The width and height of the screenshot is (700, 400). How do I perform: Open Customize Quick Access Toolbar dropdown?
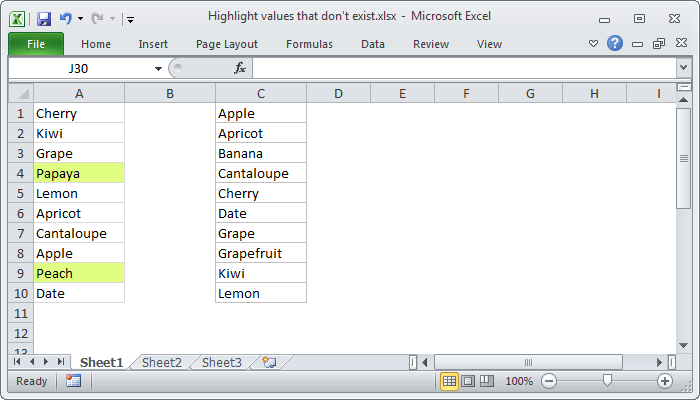[130, 18]
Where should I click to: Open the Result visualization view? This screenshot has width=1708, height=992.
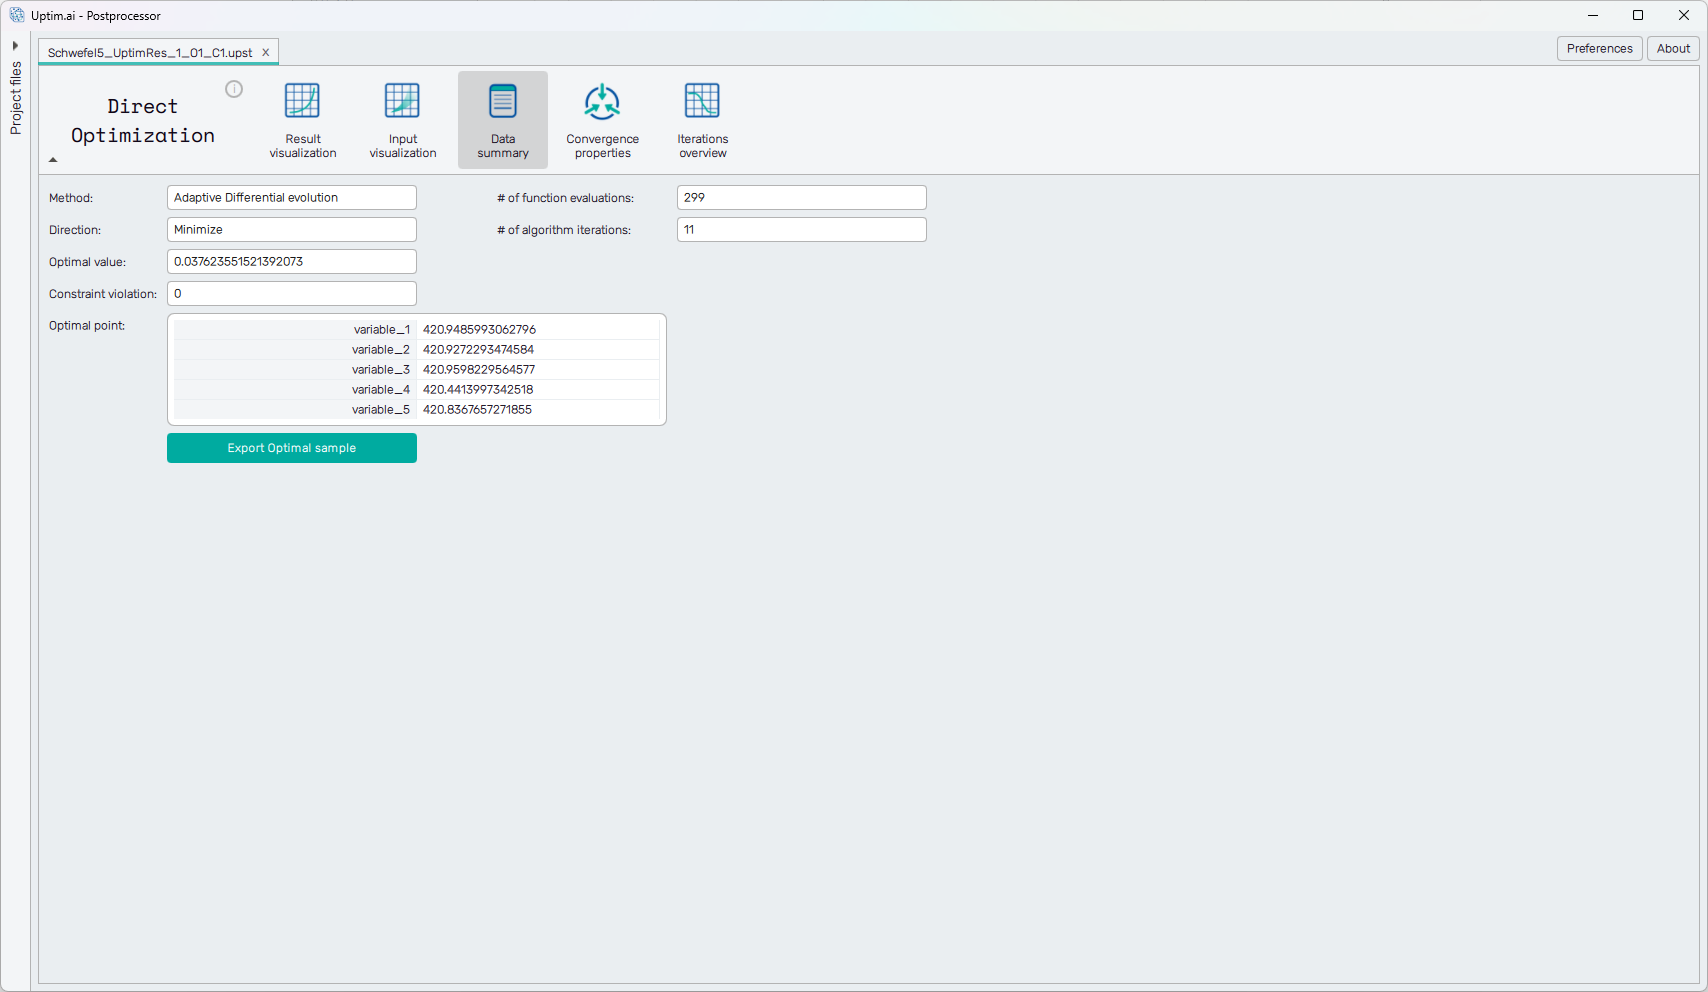coord(302,120)
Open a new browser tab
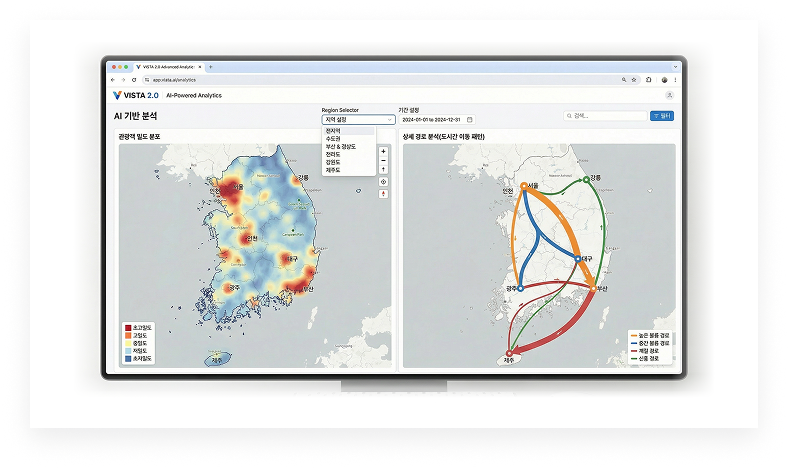This screenshot has height=468, width=788. pos(211,67)
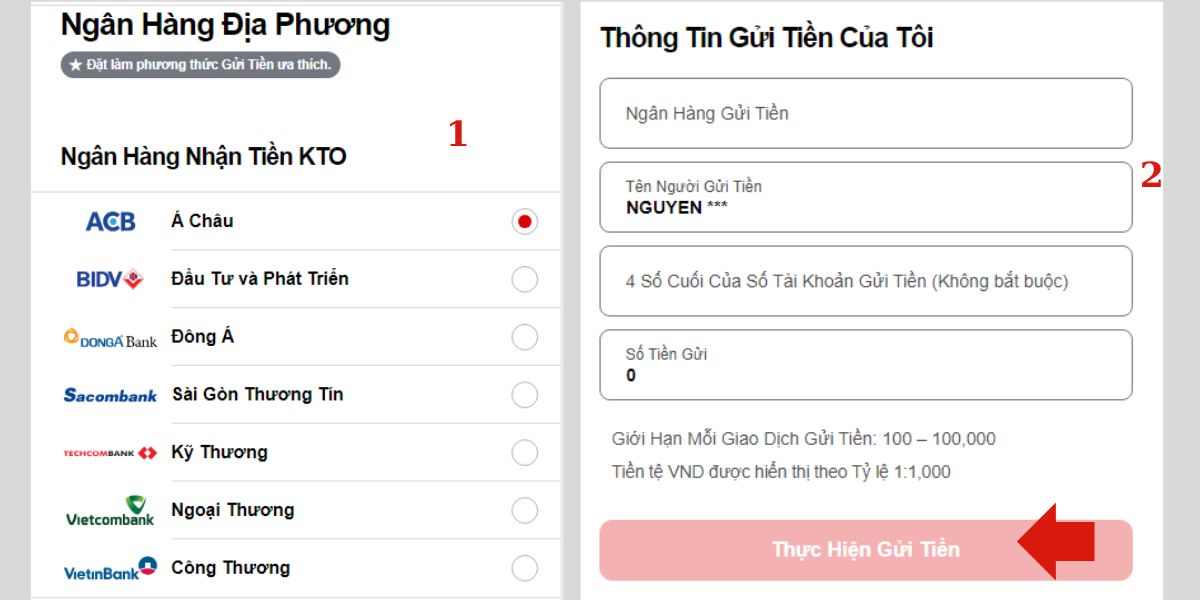Select the DongA Bank logo icon
1200x600 pixels.
click(x=110, y=337)
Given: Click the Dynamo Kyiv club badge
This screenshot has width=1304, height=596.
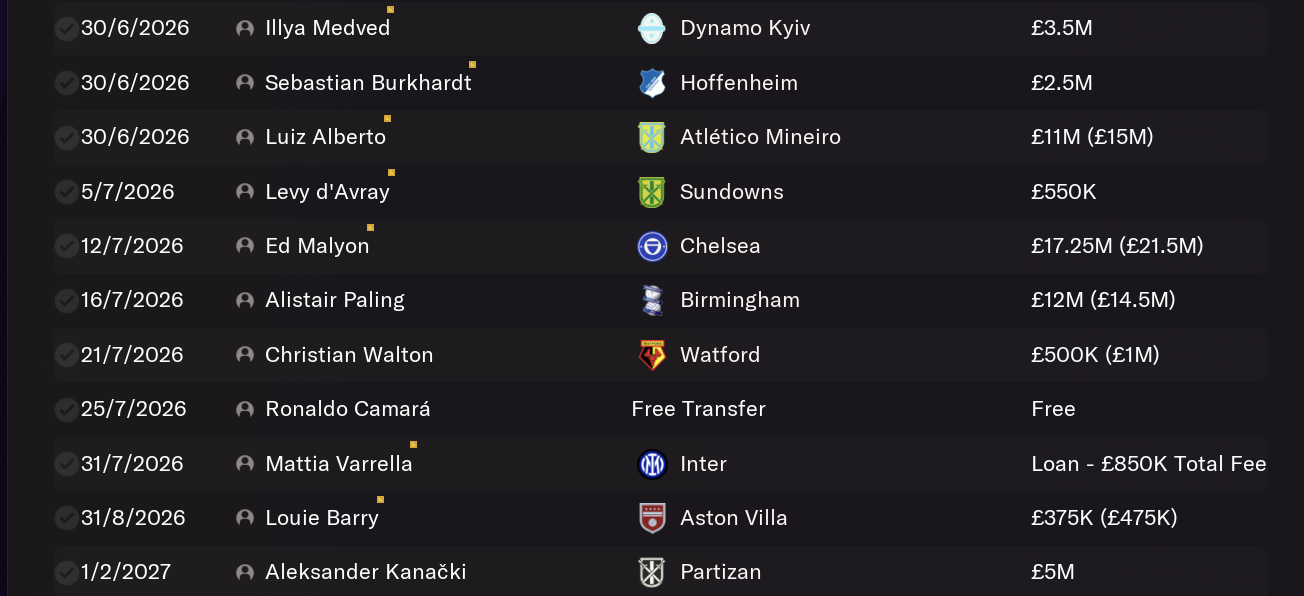Looking at the screenshot, I should 652,28.
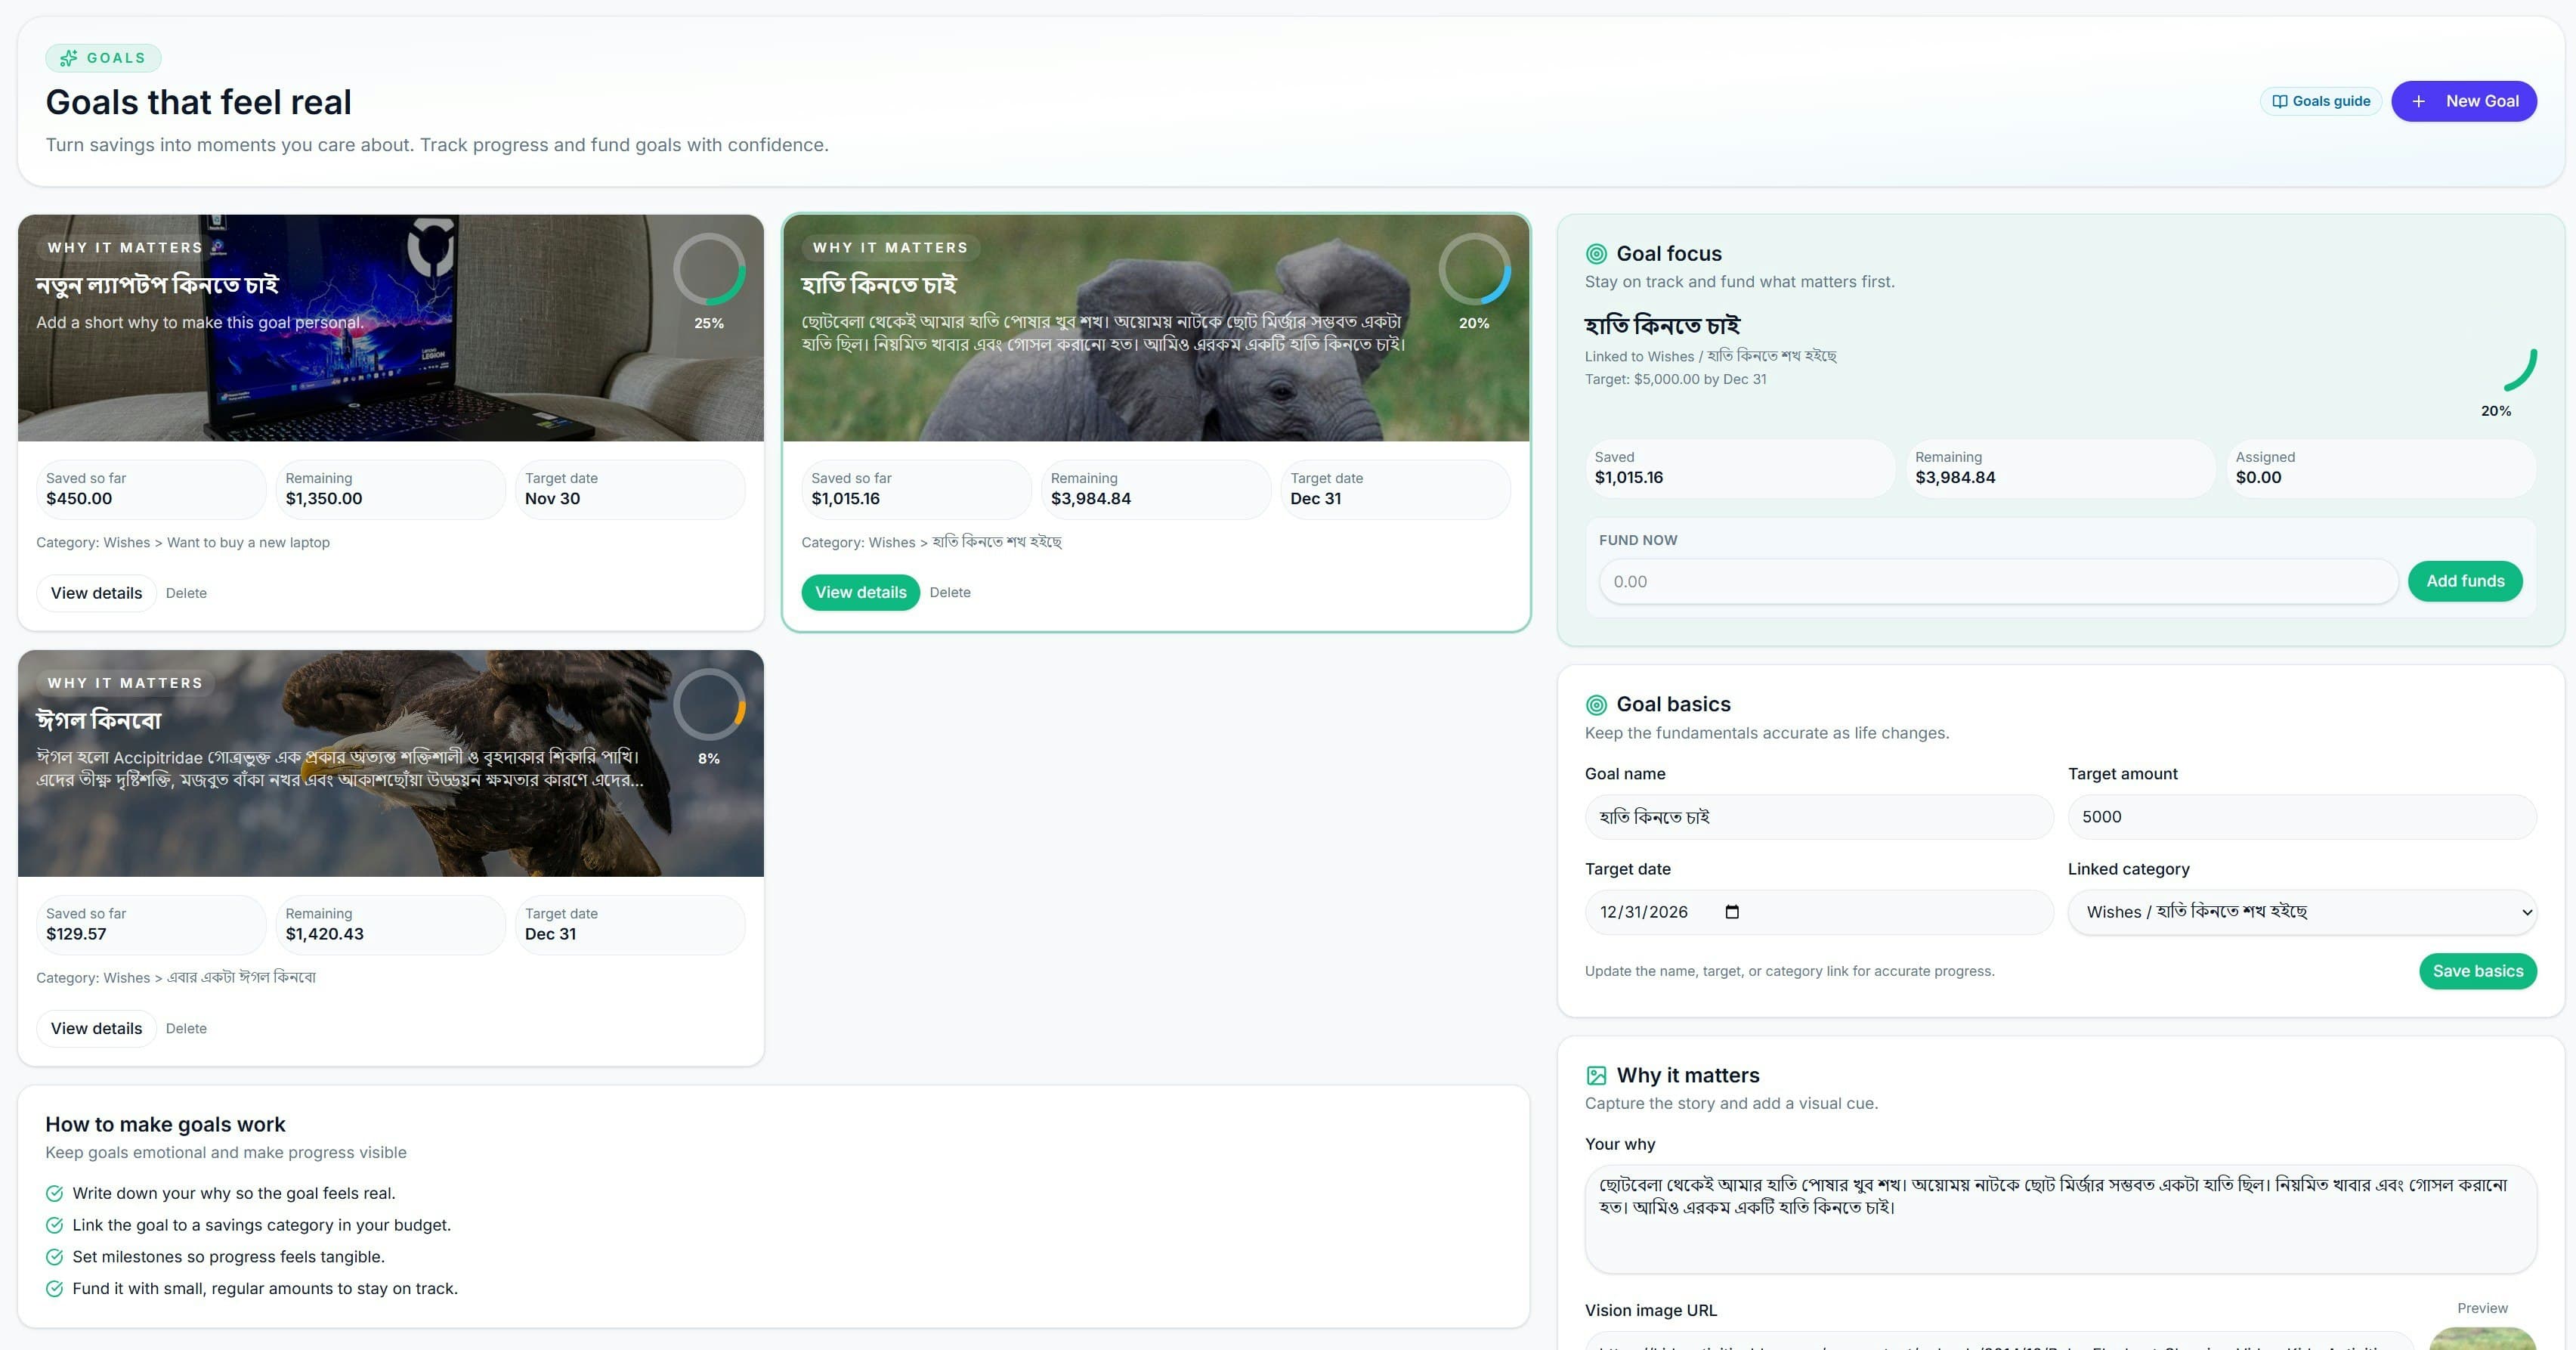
# # # # #
_EXERCISE AIM_. Transcribe everything from the line that contains "Where should I" down to the end of the entries above, leaving the pictures out of your answer.

_THE SOLUTION_.
Where should I click to: Open the Result visualization view? This screenshot has width=1708, height=992.
coord(302,120)
Open a new browser tab
This screenshot has height=468, width=788. pos(211,67)
Select the DongA Bank logo icon
1200x600 pixels.
click(x=110, y=337)
Given: Click the Dynamo Kyiv club badge
This screenshot has width=1304, height=596.
Looking at the screenshot, I should 652,28.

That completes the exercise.